Camerapedia
Advertisement

Minolta (ミノルタ, minoruta) was a Japanese company that, under one name or another, manufactured cameras from 1929 to 2003. It produced cameras for many film formats, from 16mm film to medium format. In the 1950s Chiyoda, as it was then called, ventured beyond production of cameras and binoculars into business services, especially photocopiers. Most branches of the company were related to optics: the copier branch, the exposure meter branch, etc. Minolta was succeeded by Konica Minolta after the merger with Konica in 2003.

History

Prewar period

The company was founded in Osaka on November 11, 1928 by Kazuo Tashima, under the name Nichidoku Shashinki Shōten (日独写真機商店, meaning Japan-German Camera Store).[1] Tashima got support from the German camera technicians Billy Neumann and Willy Heilemann, and the first cameras used lenses and shutters imported from Germany. A plant was built in Mukogawa (武庫川), in the prefecture of Hyōgo (兵庫県).[2] The first camera produced by the company was the Nifcarette released in 1929.

In 1931 the company was transformed into a stock corporation named Molta Gōshi-gaisha (モルタ合資会社), where Molta is an abbreviation of the German "Mechanismus Optik und Linsen von Tashima" ("Mechanism, Optics and Lenses by Tashima").[3] The name Minolta was applied for and registered in 1933,[4] and it was first used for a camera plainly called Minolta, a copy of the Plaubel Makina I. Many sources say that the name was crafted from "Mechanismus, Instrumente, Optik und Linsen von Tashima" ("Mechanism, Instruments, Optics and Lenses by Tashima") but it is more likely a backronym, inspired by (i) minoru ta (稔る田), "ripening rice-fields" (a strong image of health and fruitfulness in Japan, and in Japanese pronounced identically to "Minolta"), and (ii) "Molta" itself.[5] The company name and brand name would differ until 1962.

In 1934, the company released the Minolta Vest, originally designed by Ehira Nobujirō, with an innovative system of collapsible boxes replacing the bellows. The Semi Minolta was announced at the very end of 1934 and sold from 1935. It was the second or third 4.5×6cm camera made in Japan.[6] In 1936, the company created the subsidiary Nippon Kōgaku Kikai Kenkyūjo (日本光学機械研究所, meaning Japanese Opto-mechanical Research Institute) in the city of Amagasaki (尼崎市), in the Hyōgo prefecture, to manufacture the bakelite cameras such as the Minolta Vest, Minolta Six and Baby Minolta.[7] This subsidiary was soon merged into the main company, and became the Amagasaki plant.[8] In February 1937, the company opened a third plant in the city of Sakai (堺市), in the Osaka prefecture.[9]

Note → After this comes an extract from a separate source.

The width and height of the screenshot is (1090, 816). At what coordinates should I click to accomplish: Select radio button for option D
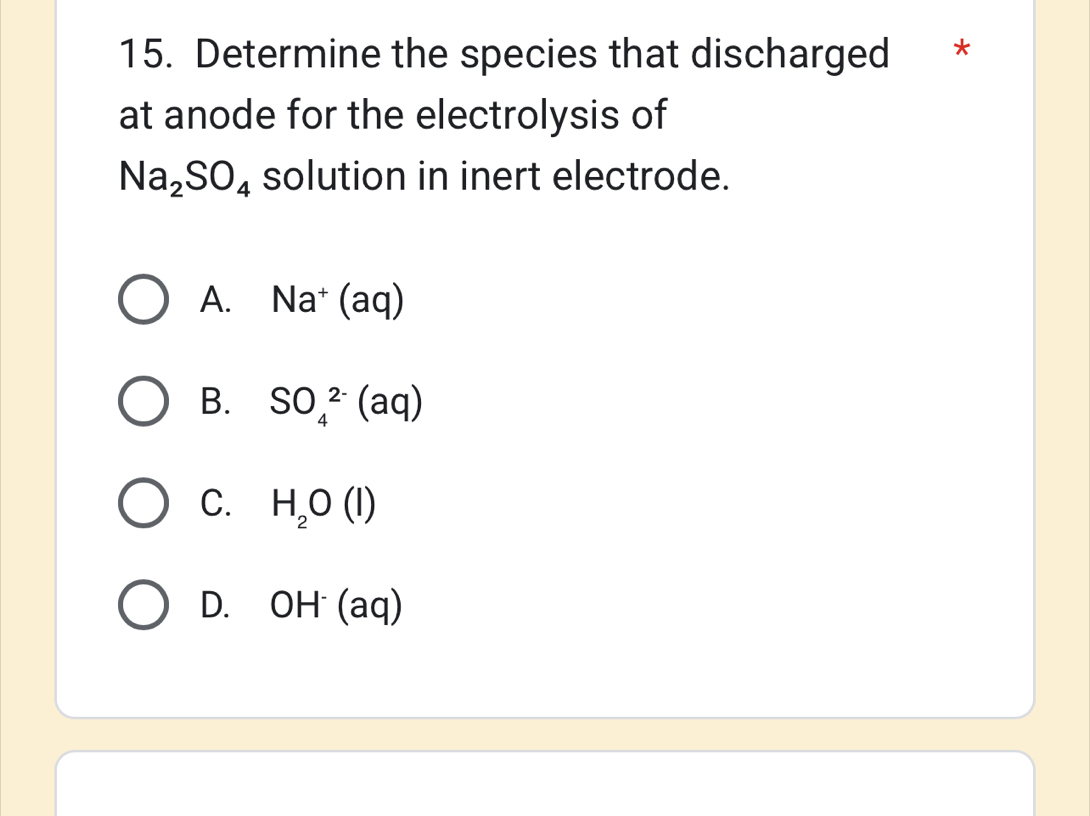(142, 605)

In September 1937, the company became Chiyoda Kōgaku Seikō K.K. (千代田光学精工㈱, meaning Chiyoda Optics and Precision Industry Co., Ltd.), abbreviated "Chiyoko" (千代光) on some logos and publications.[10] The same year, it introduced a couple of expensive advanced cameras. The Auto Semi Minolta was the first serial produced Japanese camera with a combined range- and viewfinder, the Auto Press Minolta, an evolution of the Makina copy, was the first Japanese camera synchronized for flash and the Minolta Flex was the second Japanese 6×6 TLR.[11] In 1939, a fourth plant opened in Komatsu (小松), specialized in machine tools.[12]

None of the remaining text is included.